Ensure In-Person Voting Continues Safely and Equitably
As states expand options to vote absentee or by mail, they must do so in a way that does not inadvertently disenfranchise communities of voters for whom vote by mail is not a reliable option. In-person voting is necessary for many voters with disabilities, voters with language-assistance needs, and voters without reliable mail service such as Native Americans living on reservations. Moreover, many communities of color rely extensively on in-person voting. States must maintain in-person voting options for those voters.
States can prepare now to ensure safe and equitable in-person voting by recruiting a larger number of poll workers and recruiting a diverse pool of poll workers outside the demographics most at-risk of contracting coronavirus. Ensuring that there are adequate and safe polling locations—equitably distributed across communities—and confirming that those locations are equitably and properly resourced with adequate machines and staff will minimize wait times, shorten lines, and minimize the risk for both voters and poll workers.
Voter Education and Combating Misinformation
Federal, state and local governments should work to make sure the public receives up-to-date information on any changes to election procedures and expanded opportunities to access the ballot.
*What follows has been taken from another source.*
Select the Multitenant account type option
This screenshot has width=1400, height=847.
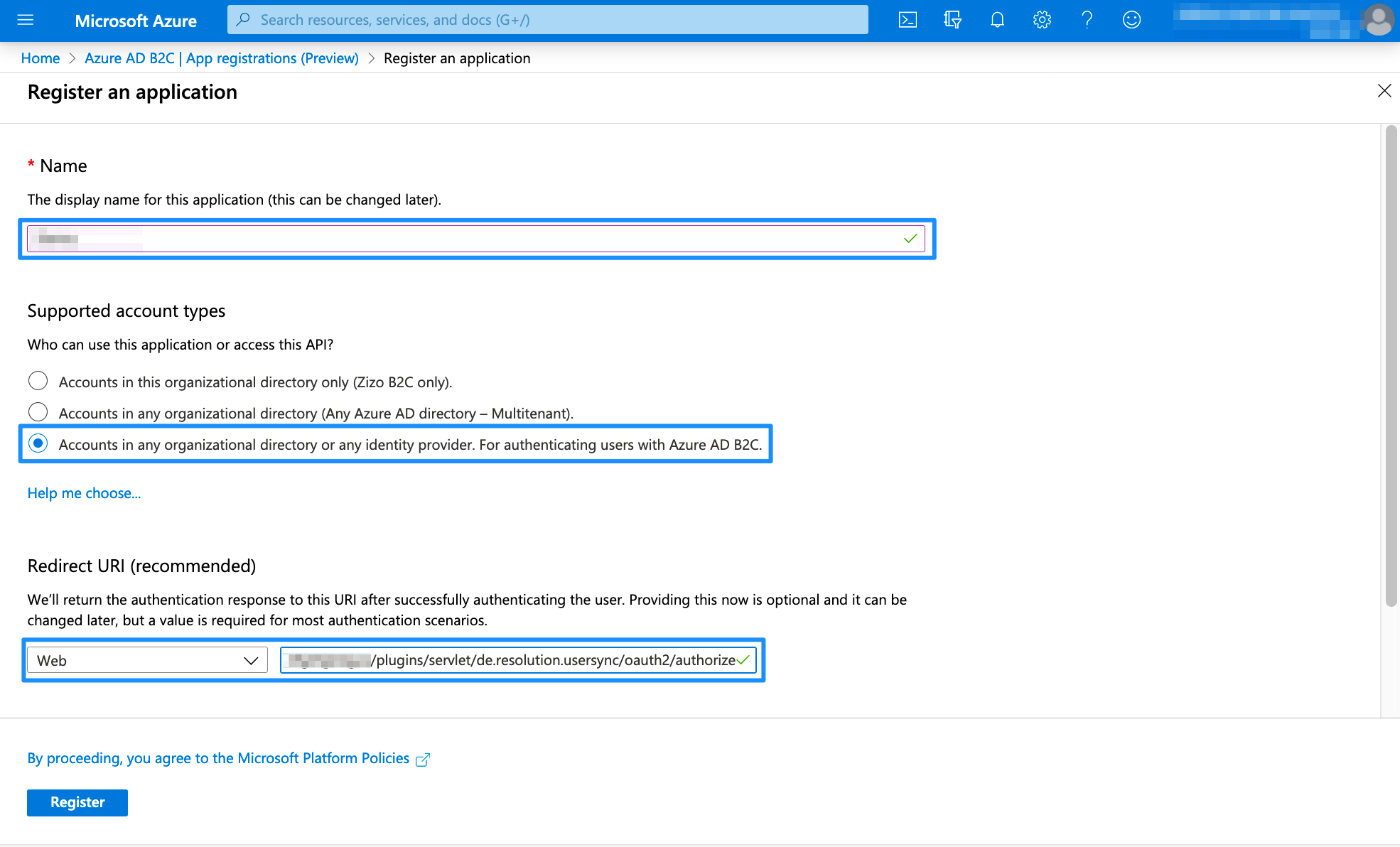click(38, 413)
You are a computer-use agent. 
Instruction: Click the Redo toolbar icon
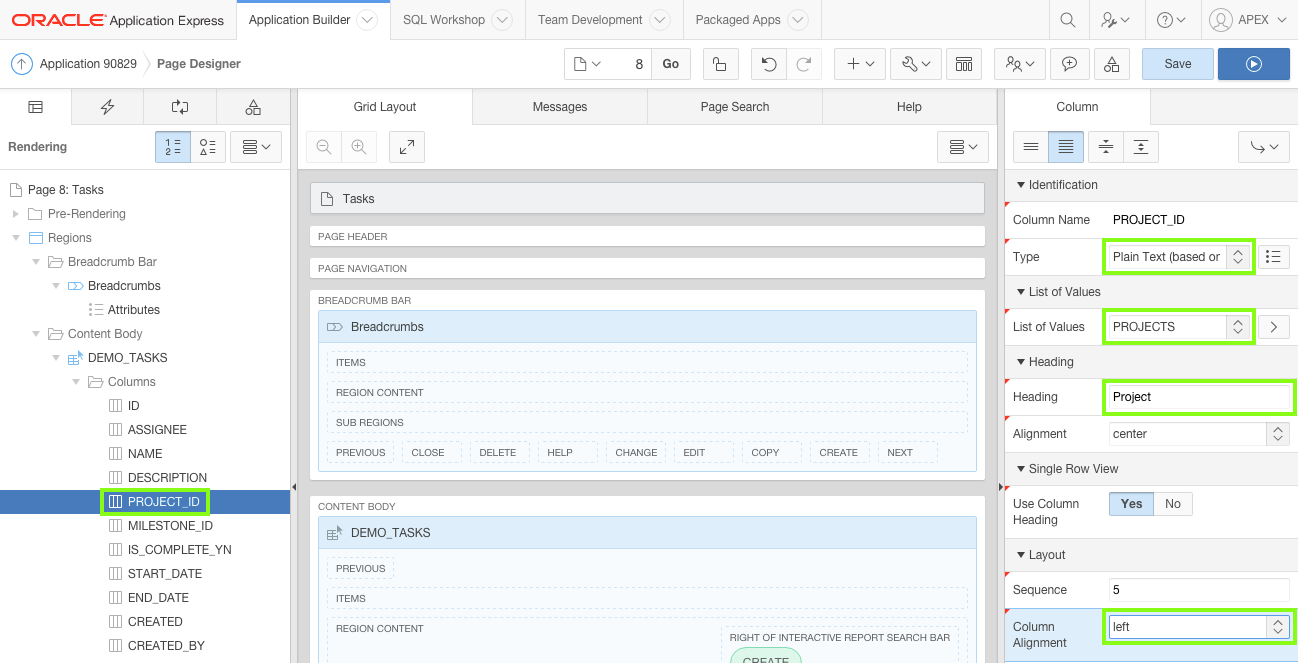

Extensive voter education campaigns will be required to inform voters as states make the necessary changes to ensure that the November election suns smoothly.
Extensive voter education is also required to combat misinformation campaigns on social media. Foreign governments and wealthy special interests have a demonstrated history of running election ads that are deliberately misleading and intended to disrupt or discourage voting. Social media platforms need to take affirmative steps to block misuse of their systems and make sure voters know which groups are behind these ads. Congress and state legislatures must pass laws, such as the bipartisan Honest Ads Act, that give voters access to information about who is trying to influence their votes online.